It is easier to use var d = new Date(100, -1200, 1) or some
variant thereof, such as var d = new Date(-100, 1200, 1) ;
one can indeed use var d = new Date(400, 0, 1-400*365.2425) .
And easier still : var d = new Date(-1, 12, 1) .

> <https://en.wikipedia.org/wiki/1_BC> says that it was a Saturday indeed.
>
> > and MD is wrong for most of Year 0.
>
> That is a matter of interpretation or, if understood as specified, it does
> not appear to be the case in that implementation (see above). According to
> Wikipedia, 1999-01-01 CE *was* a Monday indeed:

But, according to my relevant IoP diary, 1999-01-01 was a Friday.

The obvious handy authority for the secular proleptic Gregorian year
zero is the civil calendar for years 2000 += n*28, for |n|<4. That
IoP diary says that the year 2000 was Saturday to Sunday; therefore
2001-001 = 2001-W01-1 (sic) was a Monday, as was fairly well
known at the time.

Hans-Georg Michna

Oct 26, 2017, 4:46:03 AM10/26/17
to
On Tue, 24 Oct 2017 13:05:49 -0700 (PDT), Dr J R Stockton wrote:

>IIRC, new Date(Y, 0, N) fails for years 0 to 99; and MD is wrong for most of Year 0.

I don't know about years 1 to 99, but there is no year 0.

As a mathematically thinking person I hate it, but that's how
the year numbers are defined.

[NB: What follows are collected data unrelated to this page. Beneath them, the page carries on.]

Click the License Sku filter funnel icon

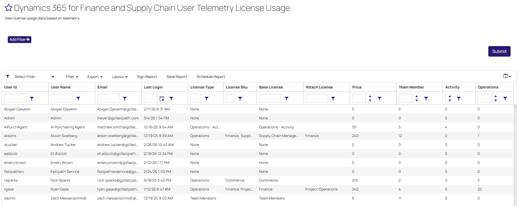tap(240, 99)
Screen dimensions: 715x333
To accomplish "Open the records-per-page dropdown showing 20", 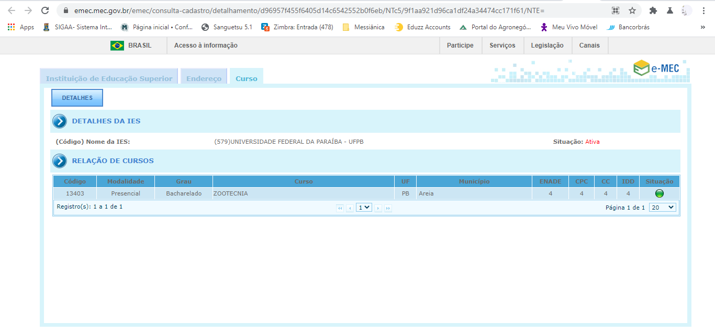I will tap(662, 208).
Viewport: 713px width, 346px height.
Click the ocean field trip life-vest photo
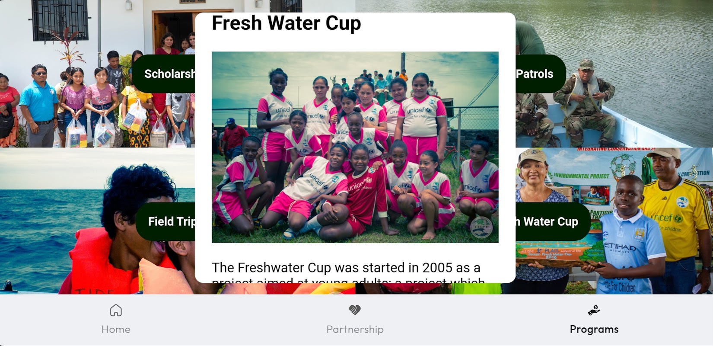pyautogui.click(x=97, y=221)
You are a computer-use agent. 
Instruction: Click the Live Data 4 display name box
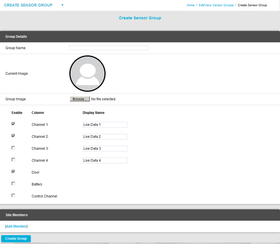coord(105,160)
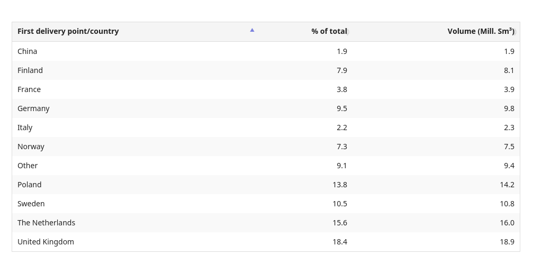Click the sort icon beside % of total
542x273 pixels.
(348, 32)
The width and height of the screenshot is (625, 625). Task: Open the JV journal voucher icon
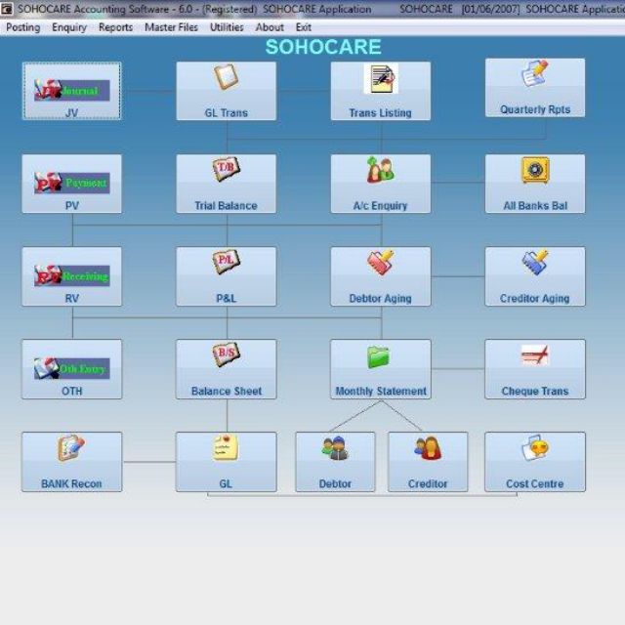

There is a year "anno domini" 1
and a year 1 "before Christ" or BCE (before the common era), but
no year zero. Ugly, ugly.

Hans-Georg

Evertjan.

Oct 26, 2017, 6:27:33 AM10/26/17
to
Hans-Georg Michna <hans-georgN...@michna.com> wrote on 26 Oct 2017
in comp.lang.javascript:

> As a mathematically thinking person I hate it, but that's how
> the year numbers are defined. There is a year "anno domini" 1
> and a year 1 "before Christ" or BCE (before the common era), but
> no year zero. Ugly, ugly.

Ugly, ugly, as, while bce exists, christ most probably did not,
and even the 'fake' story says he was born in 4 bce,
and that values 'above' 10000 bce did not.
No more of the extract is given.